De início, é válido ressaltar que muitas crianças abusadas sequer conseguem entender que foram vítimas. Isso se deve, sobretudo, à dificuldade que as famílias brasileiras, que são, em sua maioria, cristãs, têm de falar sobre o assunto e orientar os jovens. Logo, o tabu gerado pela religião acaba contribuindo para um sistema que mantém o abusador impune e a vítima indefesa, sendo necessário mudar essa realidade por meio da educação.
Outrossim, a displicência estatal colabora com a violência. Nessa perspectiva, de acordo com o artigo 227 da Constituição Federal, é dever do Estado proteger as crianças da crueldade. Entretanto, ao se observar a inércia do poder público no que tange a aprovação de medidas educacionais que visem instruir os jovens a denunciarem caso sejam vítimas violência sexual, fica claro o papel do poder público no agravo da questão.

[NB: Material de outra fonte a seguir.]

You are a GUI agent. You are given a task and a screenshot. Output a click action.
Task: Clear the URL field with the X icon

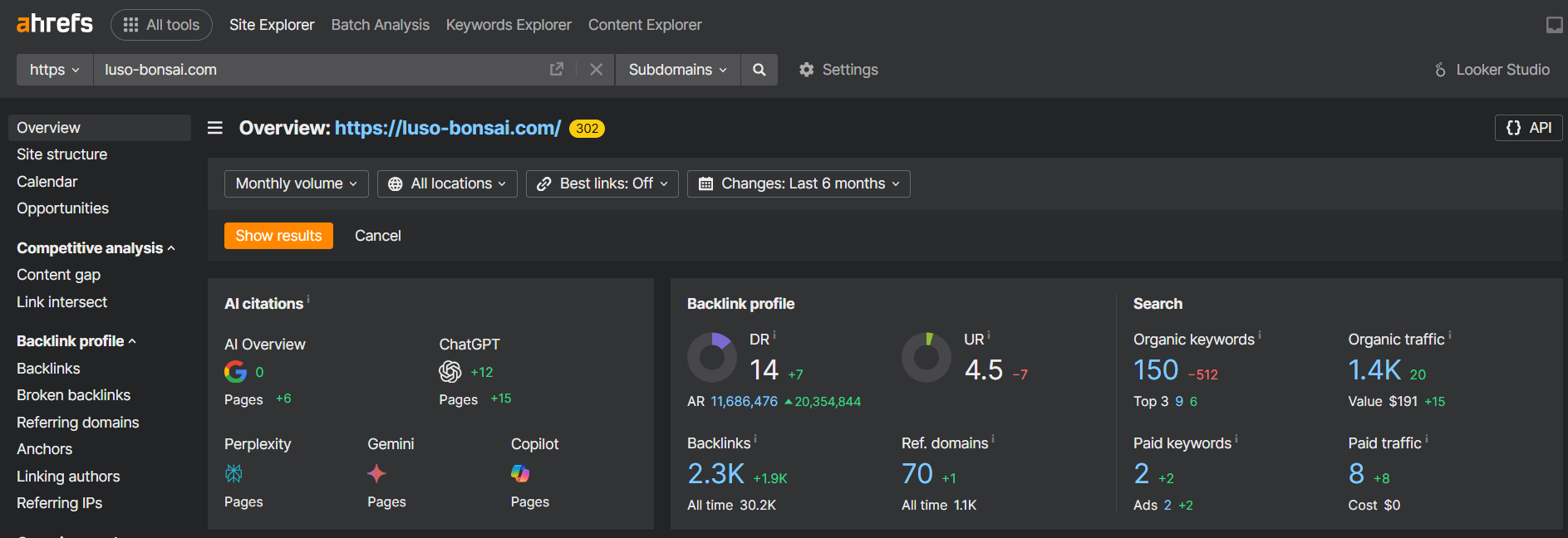point(596,70)
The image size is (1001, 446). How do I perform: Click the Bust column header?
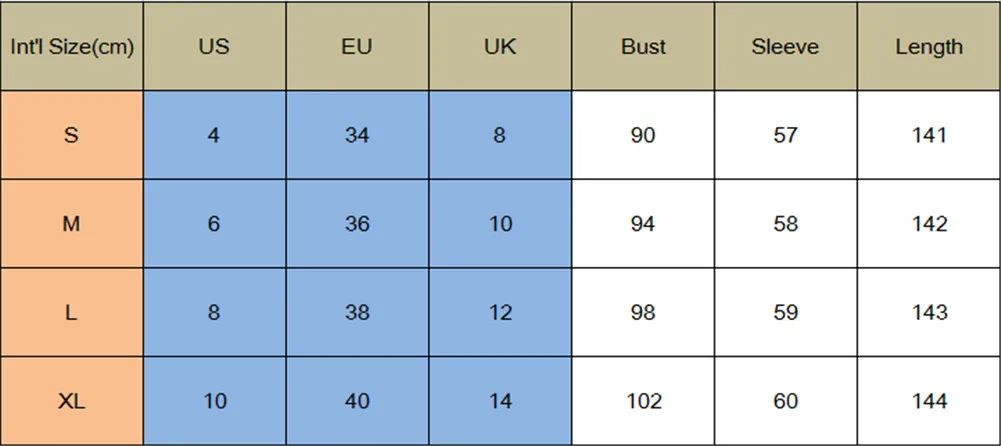pos(643,47)
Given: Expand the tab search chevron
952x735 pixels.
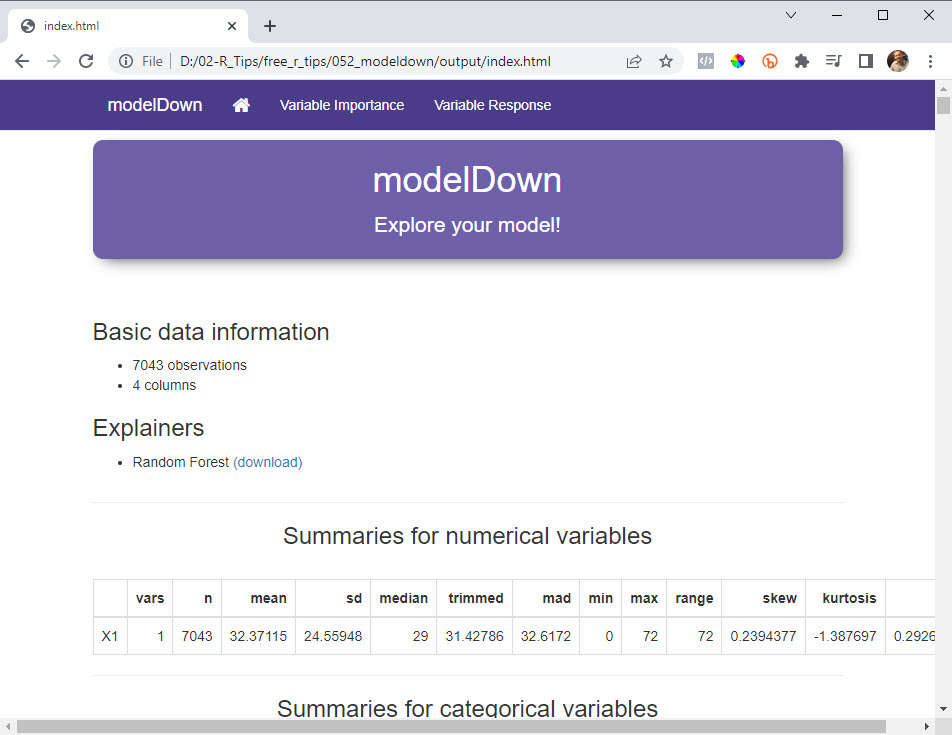Looking at the screenshot, I should 791,15.
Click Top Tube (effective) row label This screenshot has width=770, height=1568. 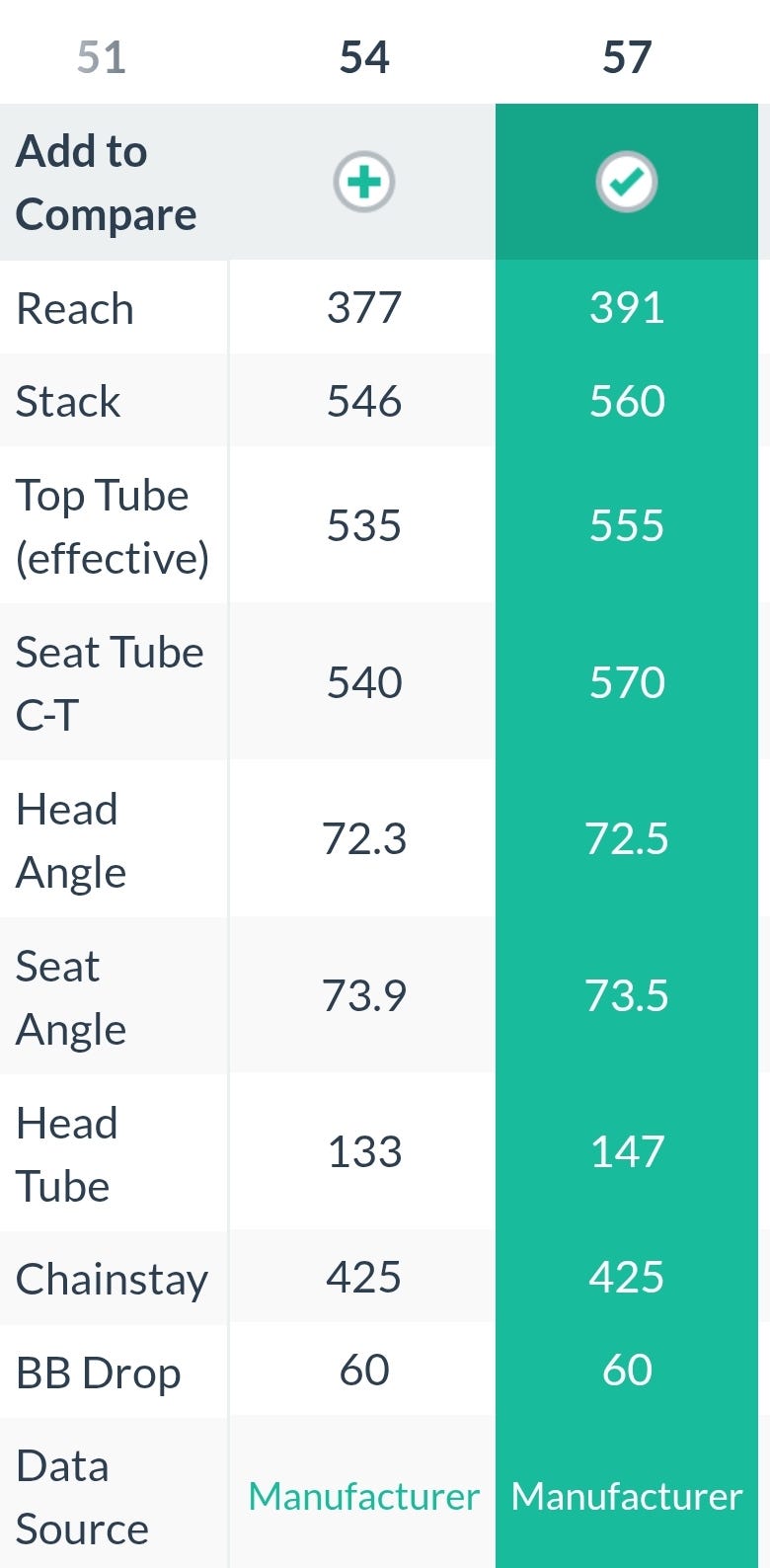112,526
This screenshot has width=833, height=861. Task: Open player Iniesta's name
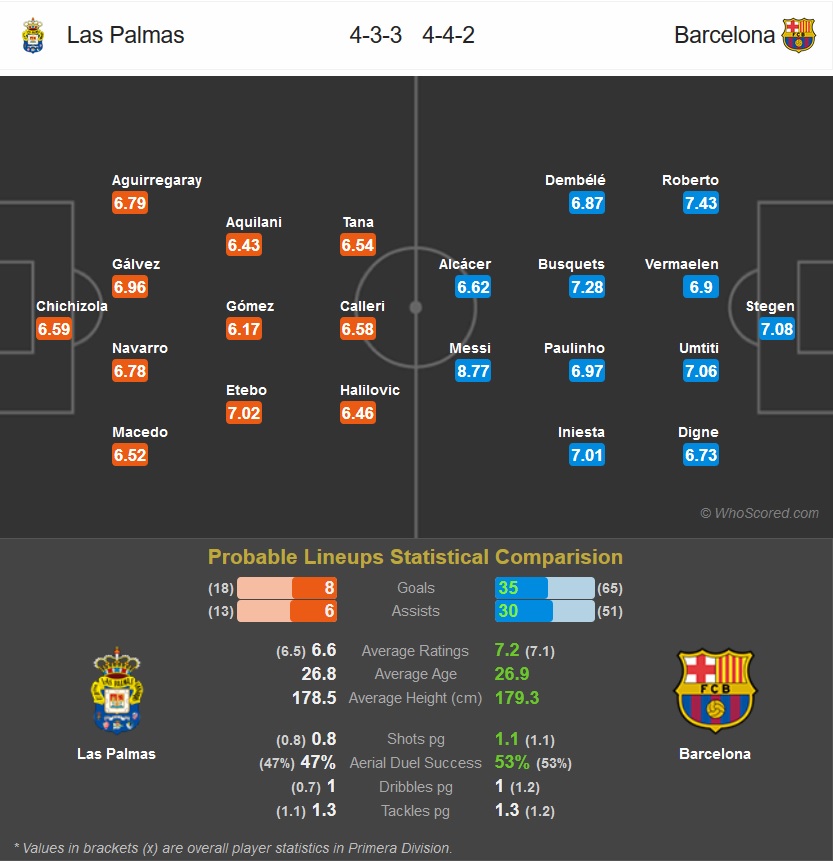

Desse modo, é evidente que medidas são necessárias para combater a pedofilia no Brasil. Para isso, é necessário que o Ministério da Educação oriente as escolas a abordarem a educação sexual com clareza a partir do fundamental por meio de aulas que, apresentando conteúdo consonante à idade das crianças, ensinem que determinadas interações dos adultos com elas são inapropriadas e devem ser denunciadas a alguma autoridade da escola para que, assim, se verifique a ocorrência de um crime. Apenas com educação será possível salvar os pequenos da pedofilia.